How to Build a Mini ChatGPT on a Single GPU with MiniMind

Overview

MiniMind is an open‑source project that enables anyone with a modest GPU (e.g., NVIDIA RTX 3090) to train a miniature large‑language model (LLM) from scratch. The smallest model is only 25.8 MB, roughly 1/7000 the size of GPT‑3, yet retains reasonable performance.

Key Highlights

Ultra‑lightweight design : Model size 25.8 MB, runnable on consumer GPUs.

Full training pipeline : Includes data cleaning, pre‑training, supervised fine‑tuning (SFT), LoRA fine‑tuning, DPO reinforcement learning, and model distillation, all implemented with native PyTorch.

Multimodal support : MiniMind‑V extension adds image understanding capabilities.

Quick Start

Clone the repository

git clone https://github.com/jingyaogong/minimind.git

Test an existing model

Install dependencies:

pip install -r requirements.txt -i https://pypi.tuna.tsinghua.edu.cn/simple

Download a pre‑trained MiniMind model from Hugging Face:

git clone https://huggingface.co/jingyaogong/MiniMind2

Run evaluation: python eval_model.py --load 1 --model_mode 2 where --load 1 loads the Hugging Face checkpoint and --model_mode 2 selects MiniMind2.

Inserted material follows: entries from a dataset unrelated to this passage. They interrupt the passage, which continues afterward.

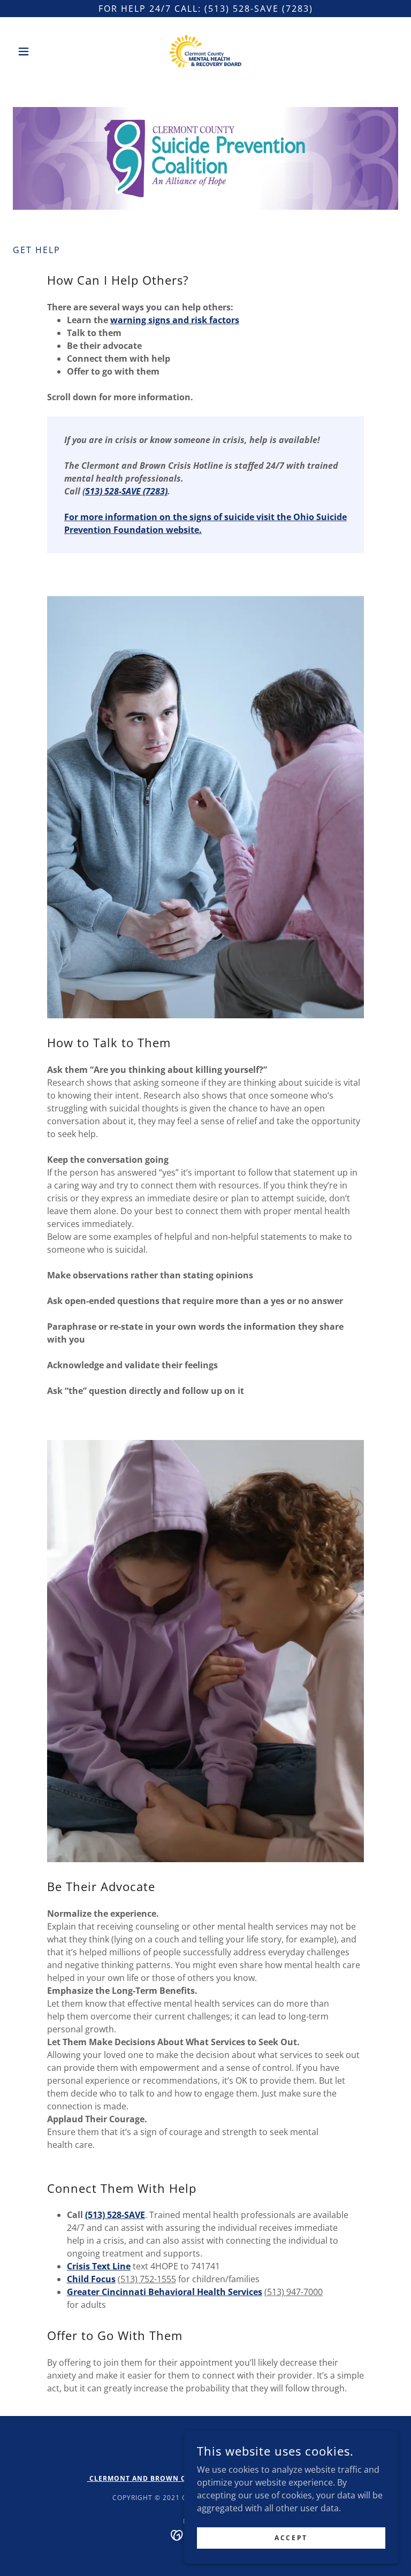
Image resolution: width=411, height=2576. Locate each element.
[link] (205, 51)
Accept (291, 2537)
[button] (42, 51)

Launch the web UI (optional):

pip install streamlit  # if not installed
cd scripts
streamlit run web_demo.py

Training from Scratch

Environment preparation

Install dependencies as above.

Verify CUDA support:

import torch
print(torch.cuda.is_available())

Dataset preparation Place required datasets in ./dataset . The project provides a list of files such as pretrain_hq.jsonl (1.6 GB), sft_mini_512.jsonl , dpo.jsonl , etc. Links are available on ModelScope and Hugging Face.

Pre‑training Run the pre‑training script to learn basic language knowledge: python train_pretrain.py Outputs files named pretrain_*.pth .

Supervised fine‑tuning (SFT) Fine‑tune the model on dialogue data: python train_full_sft.py Generates full_sft_*.pth checkpoints.

Model evaluation After training, place the checkpoint in ./out/ and run:

python eval_model.py --model_mode 1  # evaluate fine‑tuned model

Use --model_mode 0 to evaluate the pre‑trained model.

Tokenizer

MiniMind uses a simplified tokenizer to keep the vocabulary small and reduce compute. Users can train a custom tokenizer or adopt the provided one.

Datasets

The project bundles several datasets for different training stages: dpo.jsonl – RLHF data. lora_identity.jsonl – Self‑identity prompts for LoRA training. lora_medical.jsonl – Medical Q&A data. pretrain_hq.jsonl – High‑quality pre‑training corpus (1.6 GB). r1_mix_1024.jsonl – Distilled DeepSeek‑R1 data (max length 1024). sft_1024.jsonl, sft_2048.jsonl, sft_512.jsonl – Supervised fine‑tuning data with varying sequence lengths. sft_mini_512.jsonl – Compact SFT dataset for rapid training.

Model Architecture and Training Strategies

MiniMind adopts a decoder‑only Transformer architecture similar to GPT‑3, with two notable innovations:

Rotary Position Embedding (RoPE) to handle long contexts efficiently.

Mixture‑of‑Experts (MoE) layer that improves computational efficiency and scalability.

Relevant architecture diagrams are included in the original repository.

Conclusion

MiniMind dramatically lowers the barrier to LLM research and development, allowing developers, enterprises, and researchers to train a functional mini‑ChatGPT on affordable hardware and customize it for various downstream tasks.